:: Task ::
Copy out all of the records, exactly as they appear.

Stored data
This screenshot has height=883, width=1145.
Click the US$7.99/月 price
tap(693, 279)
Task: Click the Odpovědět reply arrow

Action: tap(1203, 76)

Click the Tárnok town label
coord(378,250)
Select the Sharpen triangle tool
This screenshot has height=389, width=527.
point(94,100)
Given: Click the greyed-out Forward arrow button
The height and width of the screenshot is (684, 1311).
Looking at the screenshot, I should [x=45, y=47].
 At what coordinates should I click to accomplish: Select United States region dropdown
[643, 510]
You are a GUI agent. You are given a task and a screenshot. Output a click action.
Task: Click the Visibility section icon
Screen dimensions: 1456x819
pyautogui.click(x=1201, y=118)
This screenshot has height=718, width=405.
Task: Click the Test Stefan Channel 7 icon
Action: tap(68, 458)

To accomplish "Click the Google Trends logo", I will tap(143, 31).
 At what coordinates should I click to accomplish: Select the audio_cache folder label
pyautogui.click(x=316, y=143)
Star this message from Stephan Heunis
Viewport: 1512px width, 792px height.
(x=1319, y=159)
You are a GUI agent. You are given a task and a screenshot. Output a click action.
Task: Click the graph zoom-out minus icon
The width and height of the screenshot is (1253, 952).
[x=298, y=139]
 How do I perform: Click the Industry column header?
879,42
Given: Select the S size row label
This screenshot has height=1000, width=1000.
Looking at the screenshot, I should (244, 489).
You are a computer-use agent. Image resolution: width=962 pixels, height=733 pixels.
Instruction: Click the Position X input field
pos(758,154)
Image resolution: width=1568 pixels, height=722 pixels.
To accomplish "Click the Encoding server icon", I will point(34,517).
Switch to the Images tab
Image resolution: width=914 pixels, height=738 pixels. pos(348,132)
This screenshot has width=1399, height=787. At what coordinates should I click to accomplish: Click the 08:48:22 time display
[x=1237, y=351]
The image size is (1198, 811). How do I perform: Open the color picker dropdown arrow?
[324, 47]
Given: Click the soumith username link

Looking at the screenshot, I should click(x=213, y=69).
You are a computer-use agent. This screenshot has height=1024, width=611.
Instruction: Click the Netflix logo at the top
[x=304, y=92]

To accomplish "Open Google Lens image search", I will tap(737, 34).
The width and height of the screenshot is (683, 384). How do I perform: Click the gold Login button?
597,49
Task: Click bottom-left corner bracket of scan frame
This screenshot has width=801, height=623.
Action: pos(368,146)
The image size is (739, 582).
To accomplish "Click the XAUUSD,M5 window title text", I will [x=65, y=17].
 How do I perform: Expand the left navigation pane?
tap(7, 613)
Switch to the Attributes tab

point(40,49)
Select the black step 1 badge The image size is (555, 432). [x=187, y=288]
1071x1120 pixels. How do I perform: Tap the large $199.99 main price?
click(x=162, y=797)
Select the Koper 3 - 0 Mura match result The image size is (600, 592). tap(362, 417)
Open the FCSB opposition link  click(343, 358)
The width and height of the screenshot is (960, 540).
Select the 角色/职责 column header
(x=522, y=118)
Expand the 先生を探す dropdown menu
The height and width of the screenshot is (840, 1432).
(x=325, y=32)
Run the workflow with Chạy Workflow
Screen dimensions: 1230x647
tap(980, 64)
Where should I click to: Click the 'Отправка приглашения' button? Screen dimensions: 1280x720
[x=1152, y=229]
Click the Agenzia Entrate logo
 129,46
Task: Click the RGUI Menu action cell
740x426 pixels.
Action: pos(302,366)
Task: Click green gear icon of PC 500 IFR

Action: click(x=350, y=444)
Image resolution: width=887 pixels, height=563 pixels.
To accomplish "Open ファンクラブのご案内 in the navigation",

:: Completed task ::
This screenshot has height=883, width=1145.
Click the US$7.99/月 price
tap(693, 279)
Task: Click the Odpovědět reply arrow

Action: tap(1203, 76)

Click the Tárnok town label
coord(378,250)
Select the Sharpen triangle tool
This screenshot has height=389, width=527.
point(94,100)
Given: Click the greyed-out Forward arrow button
The height and width of the screenshot is (684, 1311).
Looking at the screenshot, I should [x=45, y=47].
 At what coordinates should I click to accomplish: Select United States region dropdown
[643, 510]
You are a GUI agent. You are given a task and a screenshot. Output a click action.
Task: Click the Visibility section icon
Screen dimensions: 1456x819
pyautogui.click(x=1201, y=118)
This screenshot has height=718, width=405.
Task: Click the Test Stefan Channel 7 icon
Action: tap(68, 458)

To accomplish "Click the Google Trends logo", I will tap(143, 31).
 At what coordinates should I click to accomplish: Select the audio_cache folder label
pyautogui.click(x=316, y=143)
Star this message from Stephan Heunis
Viewport: 1512px width, 792px height.
(x=1319, y=159)
You are a GUI agent. You are given a task and a screenshot. Output a click action.
Task: Click the graph zoom-out minus icon
The width and height of the screenshot is (1253, 952).
[x=298, y=139]
 How do I perform: Click the Industry column header?
879,42
Given: Select the S size row label
This screenshot has height=1000, width=1000.
Looking at the screenshot, I should (244, 489).
You are a computer-use agent. Image resolution: width=962 pixels, height=733 pixels.
Instruction: Click the Position X input field
pos(758,154)
Image resolution: width=1568 pixels, height=722 pixels.
To accomplish "Click the Encoding server icon", I will point(34,517).
Switch to the Images tab
Image resolution: width=914 pixels, height=738 pixels. pos(348,132)
This screenshot has width=1399, height=787. At what coordinates should I click to accomplish: Click the 08:48:22 time display
[x=1237, y=351]
The image size is (1198, 811). How do I perform: Open the color picker dropdown arrow?
[324, 47]
Given: Click the soumith username link

Looking at the screenshot, I should click(x=213, y=69).
You are a computer-use agent. This screenshot has height=1024, width=611.
Instruction: Click the Netflix logo at the top
[x=304, y=92]

To accomplish "Open Google Lens image search", I will tap(737, 34).
The width and height of the screenshot is (683, 384). How do I perform: Click the gold Login button?
597,49
Task: Click bottom-left corner bracket of scan frame
This screenshot has width=801, height=623.
Action: pos(368,146)
The image size is (739, 582).
To accomplish "Click the XAUUSD,M5 window title text", I will [x=65, y=17].
 How do I perform: Expand the left navigation pane?
tap(7, 613)
Switch to the Attributes tab

point(40,49)
Select the black step 1 badge The image size is (555, 432). [x=187, y=288]
1071x1120 pixels. How do I perform: Tap the large $199.99 main price?
click(x=162, y=797)
Select the Koper 3 - 0 Mura match result The image size is (600, 592). tap(362, 417)
Open the FCSB opposition link  click(343, 358)
The width and height of the screenshot is (960, 540).
Select the 角色/职责 column header
(x=522, y=118)
Expand the 先生を探す dropdown menu
The height and width of the screenshot is (840, 1432).
(x=325, y=32)
Run the workflow with Chạy Workflow
Screen dimensions: 1230x647
tap(980, 64)
Where should I click to: Click the 'Отправка приглашения' button? Screen dimensions: 1280x720
[x=1152, y=229]
Click the Agenzia Entrate logo
 129,46
Task: Click the RGUI Menu action cell
740x426 pixels.
Action: pos(302,366)
Task: Click green gear icon of PC 500 IFR

Action: click(x=350, y=444)
Image resolution: width=887 pixels, height=563 pixels.
To accomplish "Open ファンクラブのご案内 in the navigation",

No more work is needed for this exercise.